Billy Connolly quits stand-up comedy due to Parkinson's disease

Sir Billy Connolly has quit stand-up comedy, claiming Parkinson’s disease has made his brain work ‘differently’.

The legendary Scottish comedian went public with his diagnosis in 2013, and has been open about how the degenerative disease has affected him.

And in an interview with Sky News, the 77-year-old said that he has left comedy for good.

Billy said: ‘I’m finished with stand-up – it was lovely and it was lovely being good at it. It was the first thing I was ever good at.’

When asked if fans would ever see him back on stage, Connolly said: ‘No. The Parkinson’s has made my brain work differently, and you need a good brain for comedy.

‘I get upset because certain things go wrong with you, your brain goes adrift, and it affects your body. So you walk differently, you walk like a drunk man sometimes, and you’re frightened you’ll be judged on it.’

The Mrs Brown star added that he didn’t want to let Parkinson’s define him.

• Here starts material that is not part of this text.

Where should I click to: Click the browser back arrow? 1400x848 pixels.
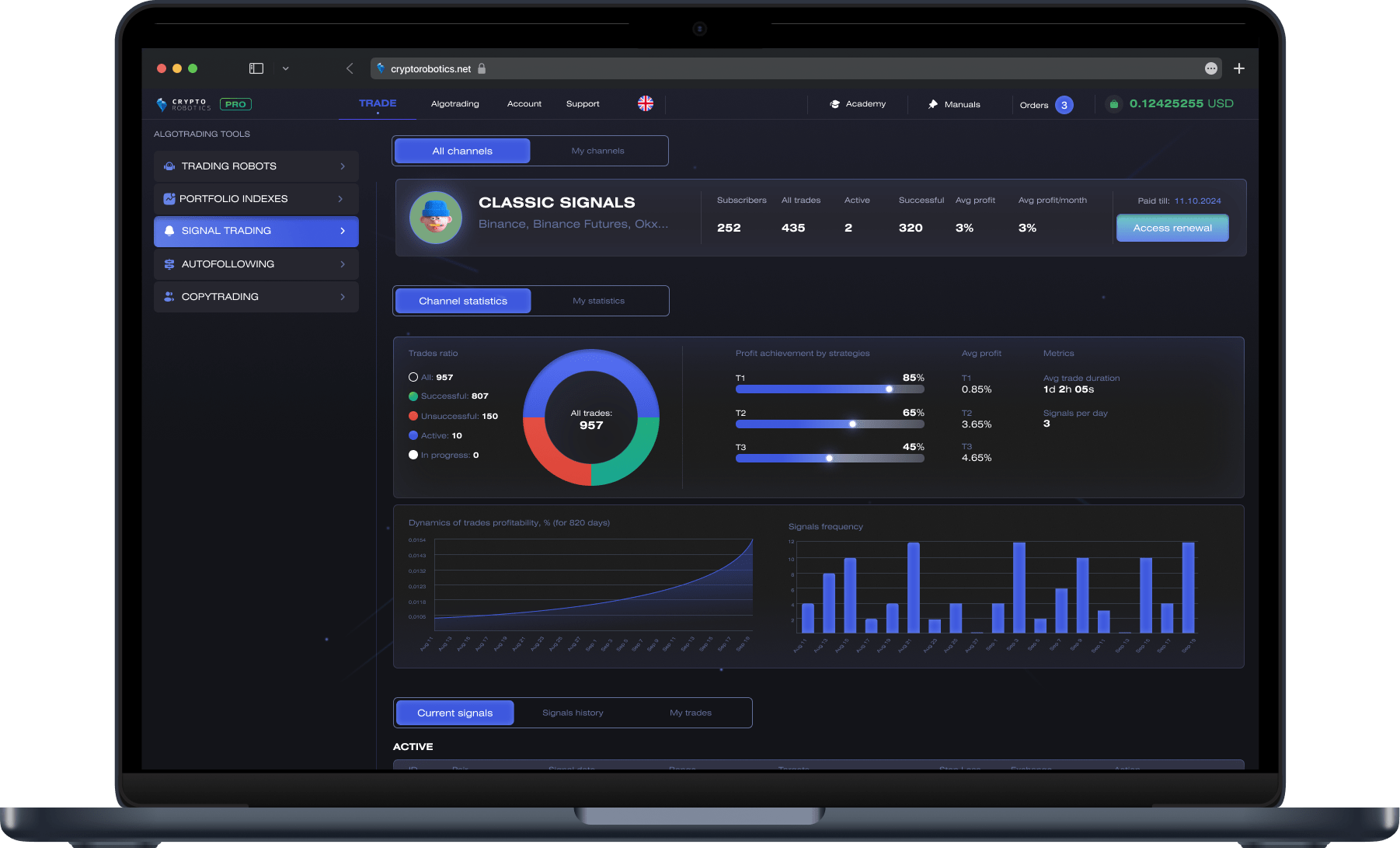tap(350, 68)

‘I’m always being asked to go to Parkinson’s things and spend time with Parkinson’s people, having lunch or something like that, ‘ he said.

‘And I don’t approve of it. I don’t think you should let Parkinson’s define you and all your pals be Parkinson’s people.

‘I don’t think it’s particularly good for you. So I don’t do it.’

Connolly has been one of the biggest names in stand-up and observational comedy since the 1970s, and topped Channel 5’s list of 100 Greatest Stand-Ups twice.

Last year, the star spoke about his condition in the BBC documentary Made In Scotland, saying he could feel life ‘slipping away’.

Connolly, who is married to Pamela Stephenson, said: ‘As bits slip off and leave me, talents leave and attributes leave. I don’t have the balance I used to have, I don’t have the energy I used to have. I can’t hear the way I used to hear, I can’t see as good as I used to.

‘I can’t remember the way I used to remember. And they all came one at a time and they just slipped away, thank you. It is like somebody is in charge of you and they are saying “right, I added all these bits when you were a youth, now it is time to subtract”.

‘I can’t work my left hand on the banjo, it is as if I am being prepared for something. Some other adventure, which is over the hill. I have got all this stuff to lose first and then I will be the shadowy side of the hill, doing the next episode in the spirit world.’

Billy first revealed he was being treated for the first signs of Parkinson’s disease in 2013 while undergoing minor surgery for early-stage prostate cancer, and had acknowledged he had started to forget his lines on stage.